As temperatures in Boston oscillate between seriously frigid and somewhat balmy, this is a great time to observe what I call “botanical thermometers,” namely plants whose leaves or flower petals respond to and move according to the temperature. My favorite wintertime plant thermometers: witch-hazels. 

Amazingly, four of the five extant species of witch-hazels flower during the winter (the common witch-hazel, Hamamelis virginiana, flowers in the fall). This winter flower show gets underway with Hamamelis vernalis (Ozark witch-hazel) in late December and ends with H. japonica (Japanese witch-hazel) in early April. The petals of witch-hazel flowers have multiple flex points or kinks that you can easily observe. When it is really cold, the petals roll up. When temperatures rise, the petals reflex and open up.  No one has any idea why this happens, but sometimes, a little mystery with nature is just fine!  

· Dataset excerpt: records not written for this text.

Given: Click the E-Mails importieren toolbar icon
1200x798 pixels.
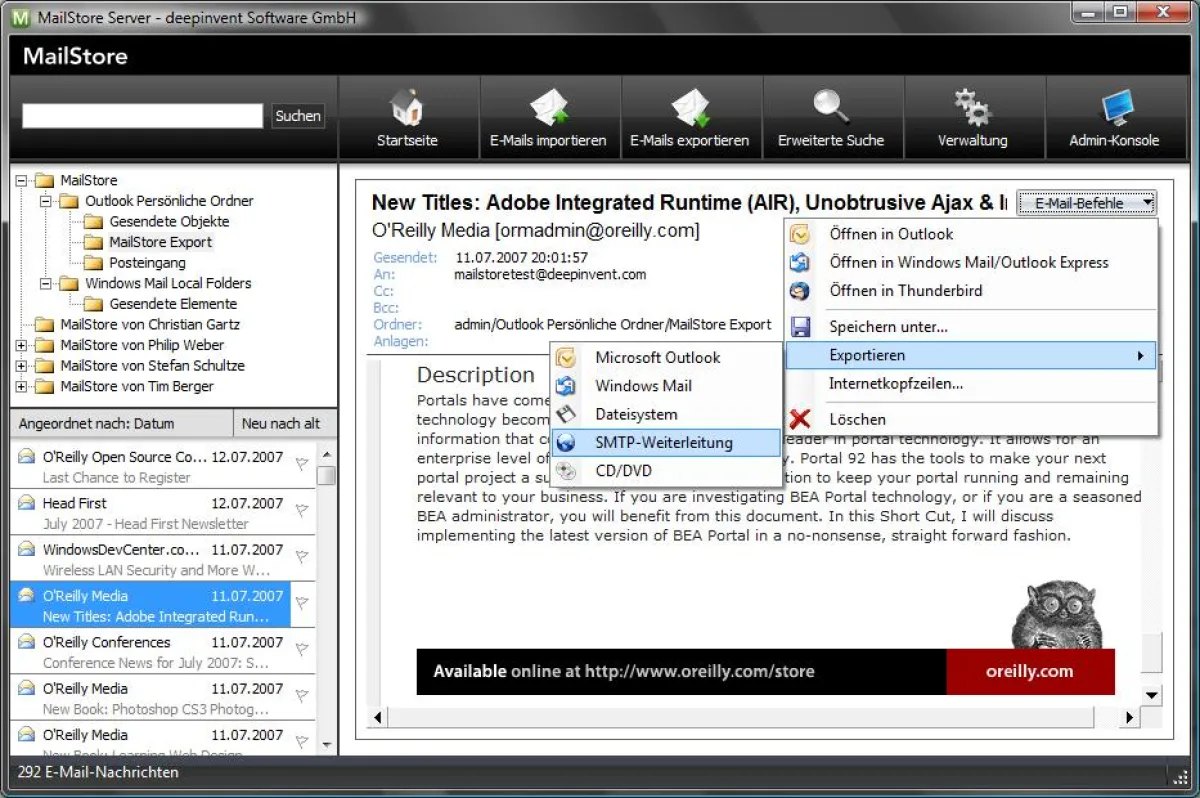Looking at the screenshot, I should coord(549,115).
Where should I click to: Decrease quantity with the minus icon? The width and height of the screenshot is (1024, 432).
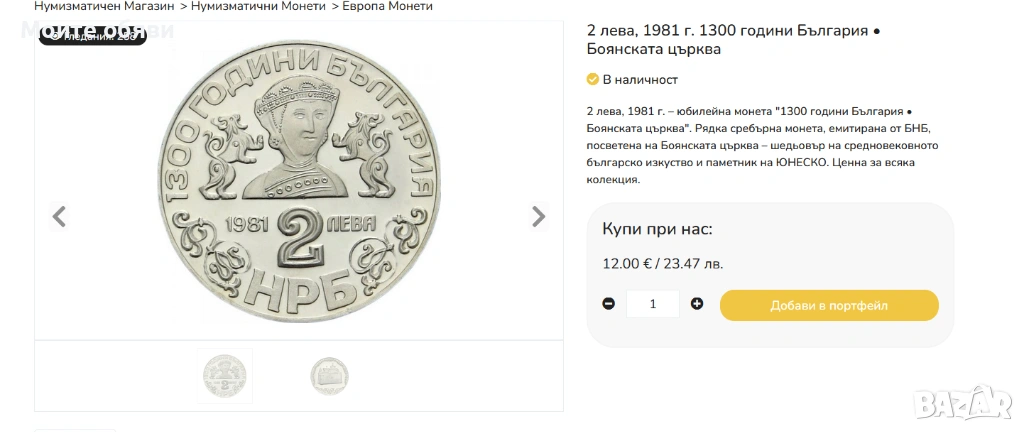(609, 304)
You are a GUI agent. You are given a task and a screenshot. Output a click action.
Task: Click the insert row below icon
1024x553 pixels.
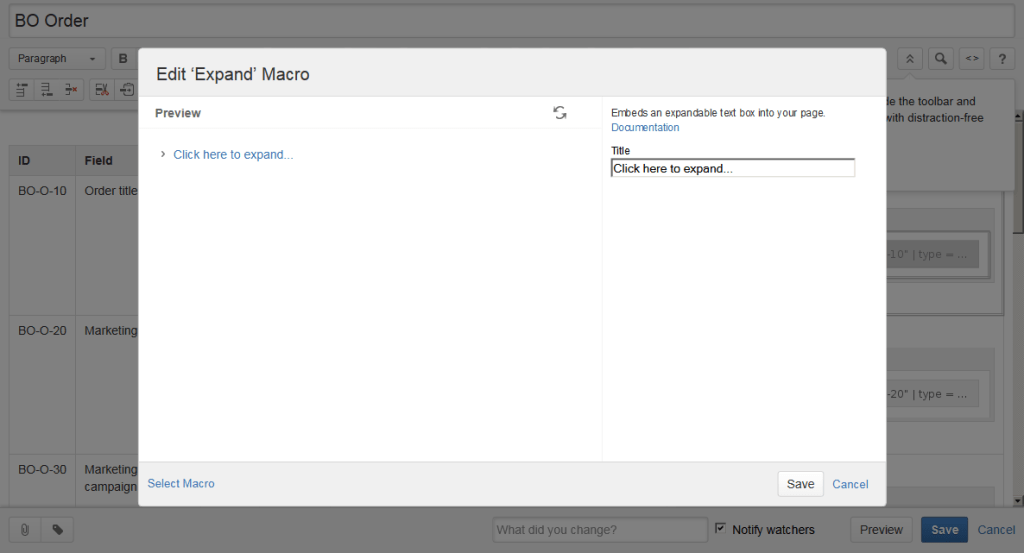(46, 90)
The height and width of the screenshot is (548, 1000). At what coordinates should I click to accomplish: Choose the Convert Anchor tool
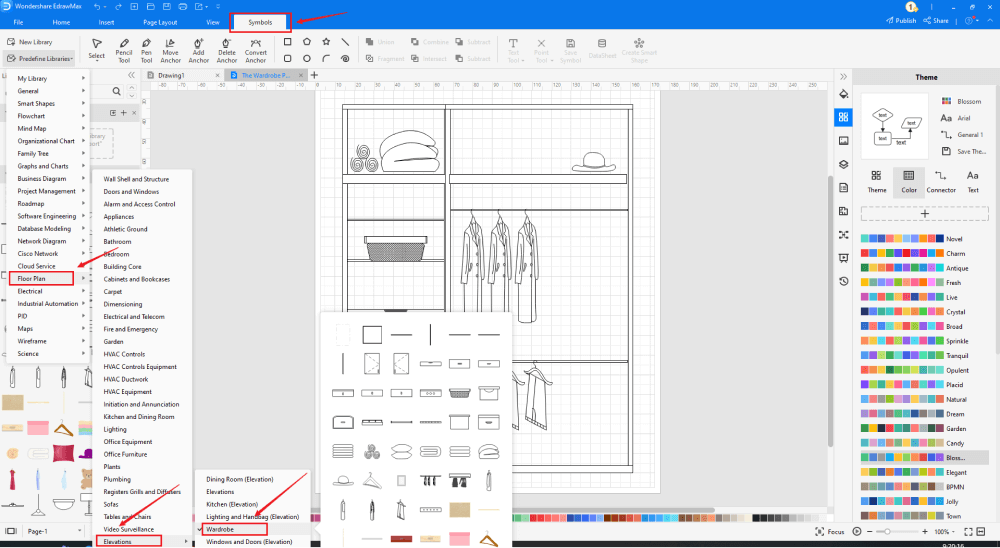(256, 48)
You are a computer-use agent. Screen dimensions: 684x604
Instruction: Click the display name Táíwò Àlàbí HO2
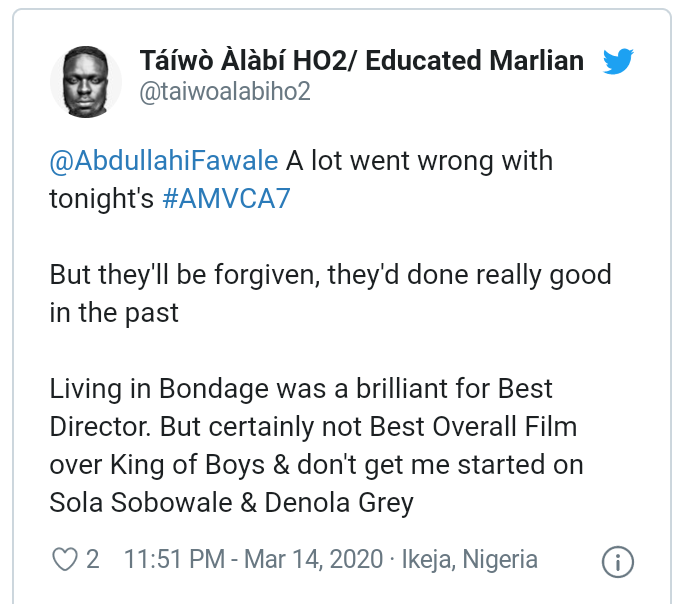[x=360, y=60]
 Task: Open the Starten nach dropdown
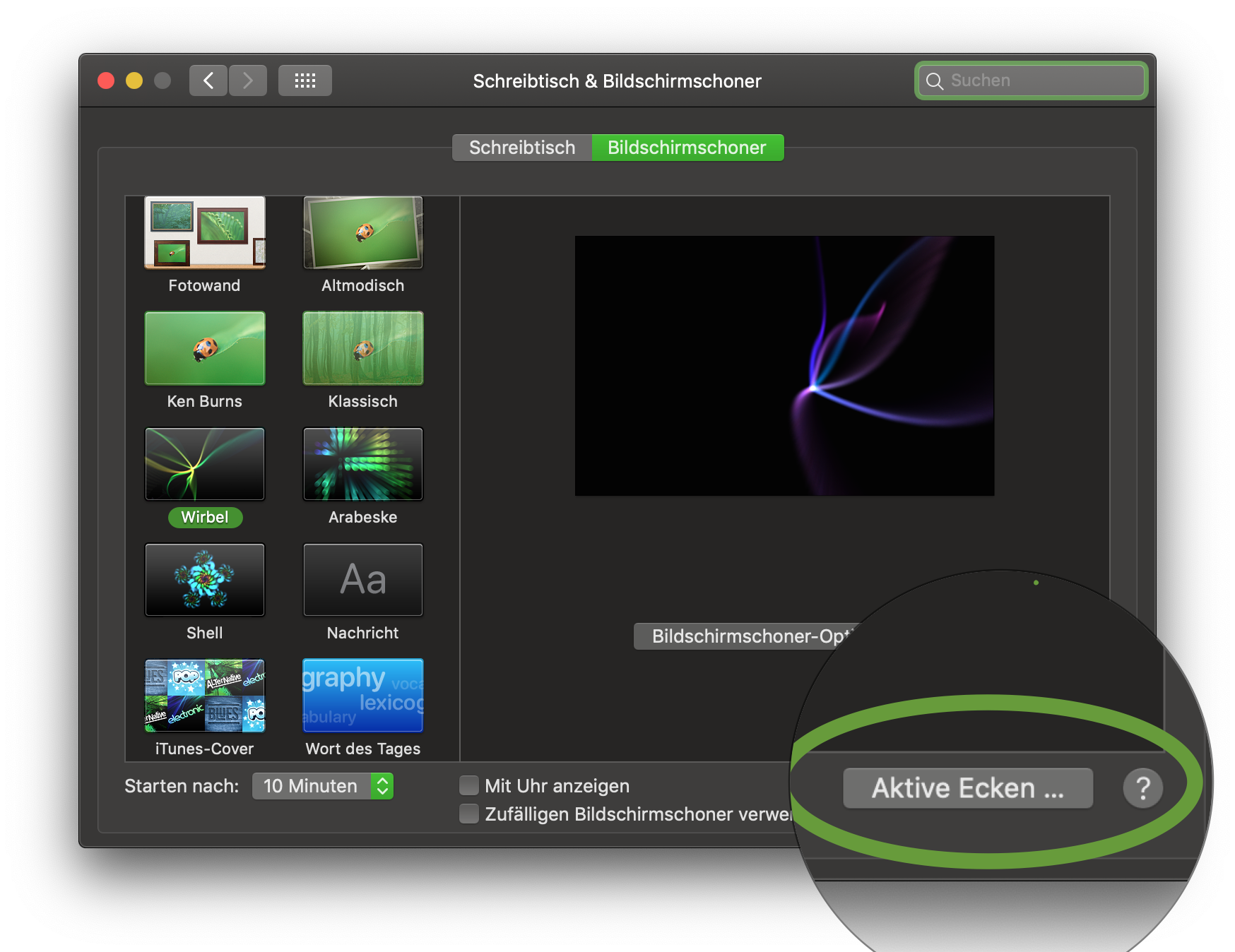pos(323,786)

Pictured here are three of the almost endless hybrids created by crossing different species of witch-hazels. An (accidental) cross between a Chinese witch-hazel (H. mollis) and a Japanese witch-hazel here at the Arnold Arboretum in 1928 resulted in the amazing Hamamelis x intermedia ‘Arnold Promise’ (top image; 195-2005*B). Since then, horticulturalists have been playing cupid and creating all manner of witch-hazel hybrids including Hamamelis x intermedia ‘Jelena’ (lower right; 462-65*A) and Hamamelis ‘Brevipetala’ (a cross between Chinese and Ozark witch-hazels; lower left; 678-89*A). With more than 125 accessioned witch-hazels on the grounds of the Arnold Arboretum, now is the perfect time to see witch-hazels in flower and gauge the temperature.